For each word in a sentence, the model is essentially asking: how much does every other word in this sentence matter for understanding this one? It assigns a weight to each relationship. A strong relationship gets a high weight, and a weak relationship a low weight. This process of weighing relevance across an entire sentence, or an entire conversation, is called the attention mechanism.
Think back to Nate’s interaction at our friend’s dinner party. He wasn’t processing each person in order – Person 1, then Person 2, then Person 3. He was holding the whole situation in his head, weighing each constraint against the others. The celebration matters. The “no heavy reds” matters. I guess even the comedy-movie-influenced opinion about Merlot matters. And crucially, those things matter in relation to each other, not independently.
The attention mechanism is the model doing the same thing, just with words. When it reads “Burgundy because it paired beautifully with the fish,” the model notices that “it” has a strong relationship to “Burgundy” — not because of a rule someone programmed in, but because, across billions of sentences, that’s how language actually behaves. Pronouns follow their antecedents. The map knows the pattern.
Why This Was the Actual Breakthrough
Before transformers, language models were sequential. They read text like a person scanning a page from left to right, word by word, holding a kind of running summary in memory. The problem is that by the time a computer generated model reached the end of a long, complex sentence, the beginning had effectively faded. Long-range relationships, such as a pronoun referring back to a noun from two clauses ago or a question being answered twenty words later, were genuinely hard for these systems to handle.
In 2017, a team of researchers at Google published a paper that changed that. Its title was almost comically direct: “Attention Is All You Need.”
The core insight was that attention (the ability to weigh the relevance of every word against every other word, simultaneously) was not just one useful technique among many. It was THE thing. You didn’t need to process text in sequence. You didn’t need to summarize and carry forward. You just needed to let every part of the input speak to every other part, all at once, and let the weights sort out what mattered.
That architecture became the backbone of every major AI language model that followed. GPT. BERT. Claude. All of them use transformers.
The Full Picture
Here’s what the three parts of this series add up to about LLMs:
Tokens gave the model a way to break language into manageable pieces.
Vectorization gave those pieces coordinates, like a location on a map of meaning, where similar concepts cluster together and dissimilar ones drift apart.
Neural networks gave the model a way to learn through billions of small corrections, across billions of examples, until the patterns became something resembling intuition or reason.
And transformers gave the model something none of the prior pieces could: the ability to hold context. This allowed a LLM to read a sentence, a paragraph, or a conversation the way Nate read that table. Not one thing at a time. All of it, together.
The result isn’t magic. That’s the thing worth sitting with.
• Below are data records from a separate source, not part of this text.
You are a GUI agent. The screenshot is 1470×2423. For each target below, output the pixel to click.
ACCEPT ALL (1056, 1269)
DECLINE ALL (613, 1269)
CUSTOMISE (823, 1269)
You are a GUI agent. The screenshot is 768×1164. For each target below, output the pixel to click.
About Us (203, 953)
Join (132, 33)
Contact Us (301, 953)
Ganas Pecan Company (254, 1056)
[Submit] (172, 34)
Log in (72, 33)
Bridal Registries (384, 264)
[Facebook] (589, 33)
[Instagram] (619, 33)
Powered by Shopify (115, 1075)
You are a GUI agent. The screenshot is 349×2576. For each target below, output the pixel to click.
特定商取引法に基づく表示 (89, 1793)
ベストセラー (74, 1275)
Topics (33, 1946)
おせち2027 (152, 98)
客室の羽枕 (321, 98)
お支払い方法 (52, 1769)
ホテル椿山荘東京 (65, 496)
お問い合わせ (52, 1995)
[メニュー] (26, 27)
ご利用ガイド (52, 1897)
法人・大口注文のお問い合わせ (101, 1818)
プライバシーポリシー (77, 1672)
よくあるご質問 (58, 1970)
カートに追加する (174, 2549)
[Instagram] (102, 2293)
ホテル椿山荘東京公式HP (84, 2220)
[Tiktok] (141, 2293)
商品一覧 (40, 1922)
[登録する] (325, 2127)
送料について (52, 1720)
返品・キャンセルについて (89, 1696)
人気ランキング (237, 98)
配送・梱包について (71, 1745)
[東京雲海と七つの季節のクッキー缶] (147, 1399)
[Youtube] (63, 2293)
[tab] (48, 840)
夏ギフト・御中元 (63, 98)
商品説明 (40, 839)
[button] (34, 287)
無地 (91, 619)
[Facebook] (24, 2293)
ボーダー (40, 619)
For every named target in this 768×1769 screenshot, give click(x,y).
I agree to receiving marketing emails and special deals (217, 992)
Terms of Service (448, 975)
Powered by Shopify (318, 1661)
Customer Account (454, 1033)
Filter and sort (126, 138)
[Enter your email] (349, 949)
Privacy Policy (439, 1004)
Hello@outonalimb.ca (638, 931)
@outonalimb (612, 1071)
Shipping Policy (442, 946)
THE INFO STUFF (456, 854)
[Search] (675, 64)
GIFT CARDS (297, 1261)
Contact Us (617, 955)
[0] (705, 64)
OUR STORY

There’s no mystery ingredient, no moment where the machine becomes conscious. It’s pattern recognition. Ok, it’s extraordinarily sophisticated pattern recognition operating at a scale that genuinely strains comprehension, but pattern recognition nonetheless.
What is remarkable is what pattern recognition looks like at that scale. It looks like a system that can hold a nuanced multi-paragraph conversation and still remember what you said in your first message. It looks like a tool that can draft, explain, translate, and reason, not because it was programmed with answers, but because it was exposed to enough of the world’s written thought to navigate language the way a seasoned sommelier navigates a wine list.
Nate didn’t become a great sommelier because he memorized 500 flashcards. He became one because ten thousand hours of pattern recognition eventually became something that felt like taste.
The model got there too. It just did it faster, and it never got to drink the wine like Nate.